The problem I kept running into
I have spent more than a decade and a half in operations-facing roles at a Fortune 250 electrical utility. Over that time I built a lot of things — near real-time reporting infrastructure for major operations programs, an asset installation tracker with dynamic targeting, a dimensional data model spanning governance and operations layers, a customer-facing platform serving millions of users.
Every time, the same problem. Before any of that work could matter, someone had to build the model. Someone had to take the raw export, define what “downtime” meant for this floor, map the reason codes, figure out which timestamp to trust, and build a foundation clean enough to report from.
That work doesn’t get talked about. It’s not glamorous. But without it, nothing else works.

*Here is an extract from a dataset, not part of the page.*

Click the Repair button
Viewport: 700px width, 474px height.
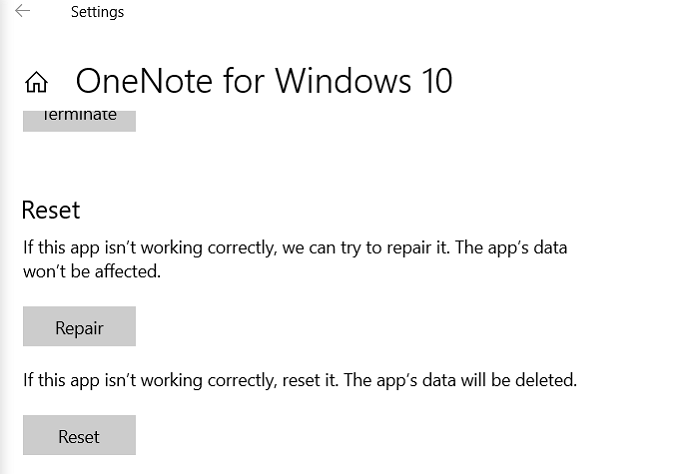click(79, 327)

I built the OIM because I was tired of rebuilding the same intelligence framework over and over — and watching manufacturing operations struggle with data they couldn’t trust.
What it actually does
The OIM takes an ERP CSV export and auto-generates a proper dimensional data model. No warehouse, no consultant, no $200K implementation.
It doesn’t matter whether you’re the operator on the line, the shop foreman, the plant manager, or the executive steering committee — the OIM gives everyone a view of the same reality, translated for the decision they actually need to make.
That’s not a small thing. Most manufacturers have years of operational data sitting in an ERP that was configured a decade ago. The data exists. The model doesn’t. The OIM builds the model.
Great, not perfect
The OIM is designed to be great — not perfect.
In the pursuit of data model perfection, models become brittle. They take months to deploy, require constant maintenance, and collapse the moment the ERP changes. That’s not a data product. That’s a liability.
The chief goal of the OIM is to be quick to deploy, useful, and trusted by all.
That doesn’t mean it’s slapped together. Far from it. It borrows from proven methodologies: dimensional modeling from Kimball, configuration-driven design from Data Vault 2.0, and a decade of pragmatic engineering from real-world operations. But it draws from those frameworks where they serve the goal — and stops where they don’t.
Proven, not precious.
Why I’m writing about this
I’m publishing the OIM’s architecture decisions as I go — not because they’re novel, but because the reasoning behind them matters. Most manufacturing software is sold as a black box. You don’t know why it works the way it works, and when it doesn’t, you’re stuck.
The OIM is built to be understood. The posts in this series are the paper trail.
If you’ve ever inherited a data mess from an ERP migration, had to explain to a plant manager why the numbers don’t match, or rebuilt the same reporting infrastructure for the third time at a new company — this is for you.
The OIM is what I wish had existed when I was in the trenches.